---------- ИСХОДНЫЙ ТЕКСТ

Царь настоящий



Власти важно продемонстрировать, что она будет поступать как ей вздумается, несмотря на все вопли негодования. Именно так действовал Иван Грозный


 
 

 

В России собираются ставить сразу два памятника Ивану Грозному – такова главная летняя новость с исторического фронта. Впрочем, новость особых споров и даже эмоций не вызвала – по крайней мере, так сейчас представляется. Почему? Полезно попытаться ответить на этот вопрос. Ну или хотя бы подумать над ответом.

Оставим в стороне самое простое объяснение – лето, отпуска, пляжи (или наоборот, задыхающиеся от жары и удушья большие города), серьезные вещи оставлены на осень и все такое. Это верно, но ведь многое, происходившее с июня по август предыдущие два с половиной десятка лет российской истории, живо волновало людей, несмотря на время года и погоду.

--------------------
---------- ИСХОДНЫЕ ДАННЫЕ

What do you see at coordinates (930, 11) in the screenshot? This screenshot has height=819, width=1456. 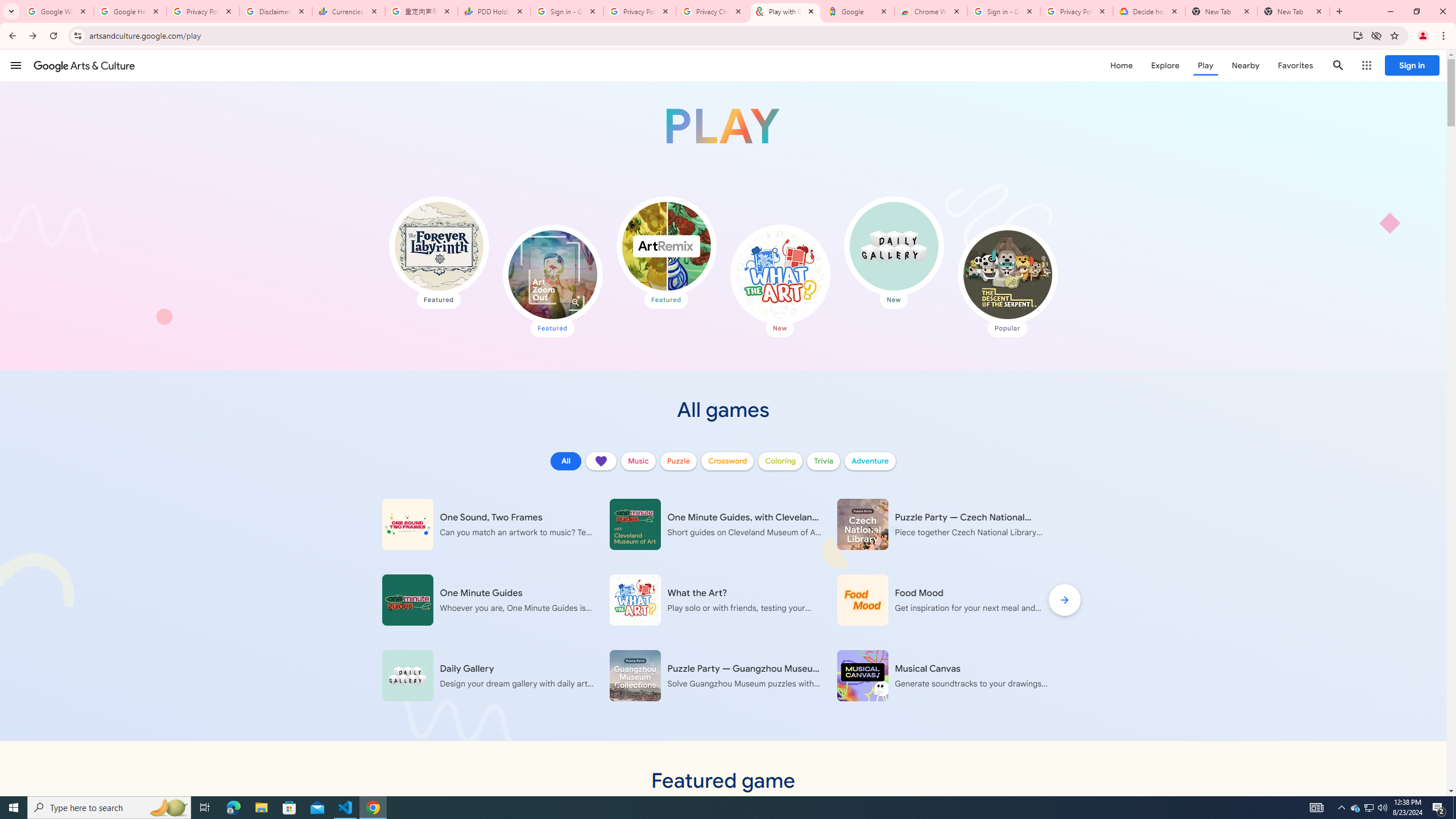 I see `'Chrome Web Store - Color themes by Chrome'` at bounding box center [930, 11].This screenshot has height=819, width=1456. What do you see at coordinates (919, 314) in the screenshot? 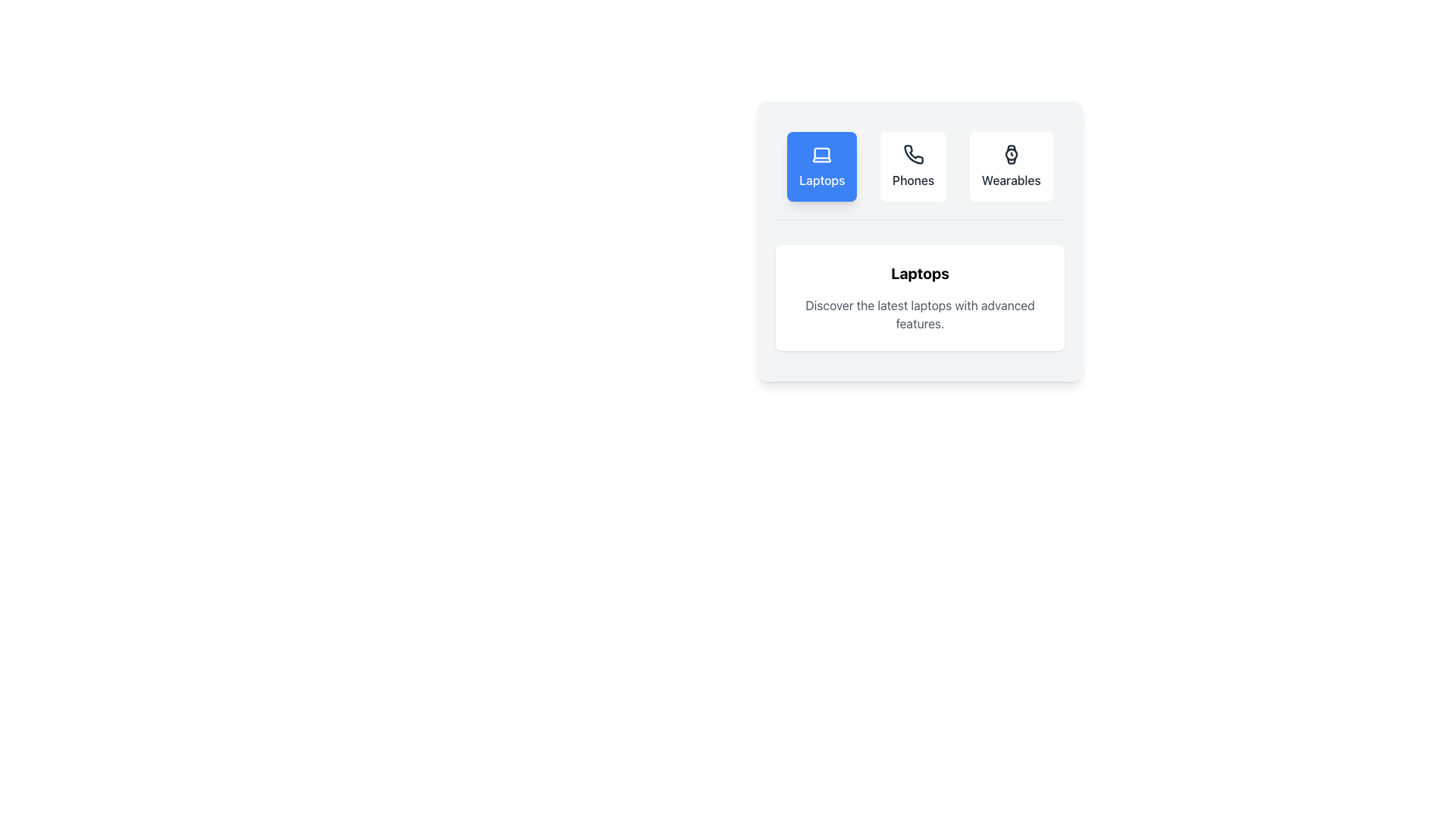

--------------------

## ЗАДАНИЕ A
Перепишите без изменений фрагмент текста о памятниках Ивану Грозному: начните с места, где стоят слова «Власти важно продемонстрировать, что», и остановитесь после слов «подумать над ответом.».
## ЗАДАНИЕ B
Сколько памятников Ивану Грозному собираются поставить в России, согласно тексту о памятниках Ивану Грозному?

## РЕЗУЛЬТАТ A
Власти важно продемонстрировать, что она будет поступать как ей вздумается, несмотря на все вопли негодования. Именно так действовал Иван Грозный


 
 

 

В России собираются ставить сразу два памятника Ивану Грозному – такова главная летняя новость с исторического фронта. Впрочем, новость особых споров и даже эмоций не вызвала – по крайней мере, так сейчас представляется. Почему? Полезно попытаться ответить на этот вопрос. Ну или хотя бы подумать над ответом.

## РЕЗУЛЬТАТ B
Два памятника.